PROVIDED DATA ->
══════════════════════════════

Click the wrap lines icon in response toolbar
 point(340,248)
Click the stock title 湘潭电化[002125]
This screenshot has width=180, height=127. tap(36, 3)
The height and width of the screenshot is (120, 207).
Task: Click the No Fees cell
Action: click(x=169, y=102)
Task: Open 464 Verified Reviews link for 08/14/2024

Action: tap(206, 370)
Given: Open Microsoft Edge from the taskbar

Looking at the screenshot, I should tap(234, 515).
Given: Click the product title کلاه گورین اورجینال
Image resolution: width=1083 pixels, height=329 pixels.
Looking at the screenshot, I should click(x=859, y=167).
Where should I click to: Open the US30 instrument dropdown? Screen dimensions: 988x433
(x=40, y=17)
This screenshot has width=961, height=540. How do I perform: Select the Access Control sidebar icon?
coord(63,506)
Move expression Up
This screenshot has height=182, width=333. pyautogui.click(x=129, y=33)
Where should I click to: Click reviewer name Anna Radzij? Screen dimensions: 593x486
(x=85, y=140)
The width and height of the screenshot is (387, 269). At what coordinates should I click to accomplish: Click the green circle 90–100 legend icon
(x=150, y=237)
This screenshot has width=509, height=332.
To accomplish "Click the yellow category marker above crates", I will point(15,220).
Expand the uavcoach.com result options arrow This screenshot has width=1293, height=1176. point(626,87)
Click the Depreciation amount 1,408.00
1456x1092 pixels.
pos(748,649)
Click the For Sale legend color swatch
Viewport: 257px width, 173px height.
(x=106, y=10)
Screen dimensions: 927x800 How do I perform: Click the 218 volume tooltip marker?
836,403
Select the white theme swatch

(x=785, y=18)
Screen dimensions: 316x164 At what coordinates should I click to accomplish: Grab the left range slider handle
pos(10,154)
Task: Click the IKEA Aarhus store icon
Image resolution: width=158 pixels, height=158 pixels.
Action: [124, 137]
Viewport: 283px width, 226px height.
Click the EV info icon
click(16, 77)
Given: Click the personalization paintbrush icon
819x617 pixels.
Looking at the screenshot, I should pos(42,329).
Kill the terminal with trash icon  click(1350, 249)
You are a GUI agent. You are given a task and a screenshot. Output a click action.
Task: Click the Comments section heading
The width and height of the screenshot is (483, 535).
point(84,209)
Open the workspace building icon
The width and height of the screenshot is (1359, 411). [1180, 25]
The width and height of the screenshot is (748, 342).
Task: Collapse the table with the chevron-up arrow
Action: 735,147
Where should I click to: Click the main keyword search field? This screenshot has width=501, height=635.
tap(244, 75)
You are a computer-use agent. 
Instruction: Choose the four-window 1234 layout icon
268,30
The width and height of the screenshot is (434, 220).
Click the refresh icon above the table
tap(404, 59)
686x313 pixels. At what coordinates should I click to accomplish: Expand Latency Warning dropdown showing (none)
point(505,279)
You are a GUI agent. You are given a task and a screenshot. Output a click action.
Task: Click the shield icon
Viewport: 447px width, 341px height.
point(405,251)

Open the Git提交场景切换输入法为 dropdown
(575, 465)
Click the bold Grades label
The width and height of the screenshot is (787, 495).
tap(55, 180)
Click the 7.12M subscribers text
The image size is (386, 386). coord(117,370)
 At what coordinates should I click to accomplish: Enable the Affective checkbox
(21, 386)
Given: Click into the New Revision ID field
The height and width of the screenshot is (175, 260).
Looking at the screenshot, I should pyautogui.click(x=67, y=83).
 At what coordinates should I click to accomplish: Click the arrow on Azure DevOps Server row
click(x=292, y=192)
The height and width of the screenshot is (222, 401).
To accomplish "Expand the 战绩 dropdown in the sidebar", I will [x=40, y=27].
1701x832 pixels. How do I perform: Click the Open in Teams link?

══════════════════════════════

WHAT YOU WILL DO -> What is wanted is the full set of entries above, reproduced exactly.

COMPLETED TASK ->
Click the wrap lines icon in response toolbar
 point(340,248)
Click the stock title 湘潭电化[002125]
This screenshot has width=180, height=127. tap(36, 3)
The height and width of the screenshot is (120, 207).
Task: Click the No Fees cell
Action: click(x=169, y=102)
Task: Open 464 Verified Reviews link for 08/14/2024

Action: tap(206, 370)
Given: Open Microsoft Edge from the taskbar

Looking at the screenshot, I should tap(234, 515).
Given: Click the product title کلاه گورین اورجینال
Image resolution: width=1083 pixels, height=329 pixels.
Looking at the screenshot, I should click(x=859, y=167).
Where should I click to: Open the US30 instrument dropdown? Screen dimensions: 988x433
(x=40, y=17)
This screenshot has width=961, height=540. How do I perform: Select the Access Control sidebar icon?
coord(63,506)
Move expression Up
This screenshot has height=182, width=333. pyautogui.click(x=129, y=33)
Where should I click to: Click reviewer name Anna Radzij? Screen dimensions: 593x486
(x=85, y=140)
The width and height of the screenshot is (387, 269). At what coordinates should I click to accomplish: Click the green circle 90–100 legend icon
(x=150, y=237)
This screenshot has width=509, height=332.
To accomplish "Click the yellow category marker above crates", I will point(15,220).
Expand the uavcoach.com result options arrow This screenshot has width=1293, height=1176. point(626,87)
Click the Depreciation amount 1,408.00
1456x1092 pixels.
pos(748,649)
Click the For Sale legend color swatch
Viewport: 257px width, 173px height.
(x=106, y=10)
Screen dimensions: 927x800 How do I perform: Click the 218 volume tooltip marker?
836,403
Select the white theme swatch

(x=785, y=18)
Screen dimensions: 316x164 At what coordinates should I click to accomplish: Grab the left range slider handle
pos(10,154)
Task: Click the IKEA Aarhus store icon
Image resolution: width=158 pixels, height=158 pixels.
Action: [124, 137]
Viewport: 283px width, 226px height.
Click the EV info icon
click(16, 77)
Given: Click the personalization paintbrush icon
819x617 pixels.
Looking at the screenshot, I should pos(42,329).
Kill the terminal with trash icon  click(1350, 249)
You are a GUI agent. You are given a task and a screenshot. Output a click action.
Task: Click the Comments section heading
The width and height of the screenshot is (483, 535).
point(84,209)
Open the workspace building icon
The width and height of the screenshot is (1359, 411). [1180, 25]
The width and height of the screenshot is (748, 342).
Task: Collapse the table with the chevron-up arrow
Action: 735,147
Where should I click to: Click the main keyword search field? This screenshot has width=501, height=635.
tap(244, 75)
You are a computer-use agent. 
Instruction: Choose the four-window 1234 layout icon
268,30
The width and height of the screenshot is (434, 220).
Click the refresh icon above the table
tap(404, 59)
686x313 pixels. At what coordinates should I click to accomplish: Expand Latency Warning dropdown showing (none)
point(505,279)
You are a GUI agent. You are given a task and a screenshot. Output a click action.
Task: Click the shield icon
Viewport: 447px width, 341px height.
point(405,251)

Open the Git提交场景切换输入法为 dropdown
(575, 465)
Click the bold Grades label
The width and height of the screenshot is (787, 495).
tap(55, 180)
Click the 7.12M subscribers text
The image size is (386, 386). coord(117,370)
 At what coordinates should I click to accomplish: Enable the Affective checkbox
(21, 386)
Given: Click into the New Revision ID field
The height and width of the screenshot is (175, 260).
Looking at the screenshot, I should pyautogui.click(x=67, y=83).
 At what coordinates should I click to accomplish: Click the arrow on Azure DevOps Server row
click(x=292, y=192)
The height and width of the screenshot is (222, 401).
To accomplish "Expand the 战绩 dropdown in the sidebar", I will [x=40, y=27].
1701x832 pixels. How do I perform: Click the Open in Teams link?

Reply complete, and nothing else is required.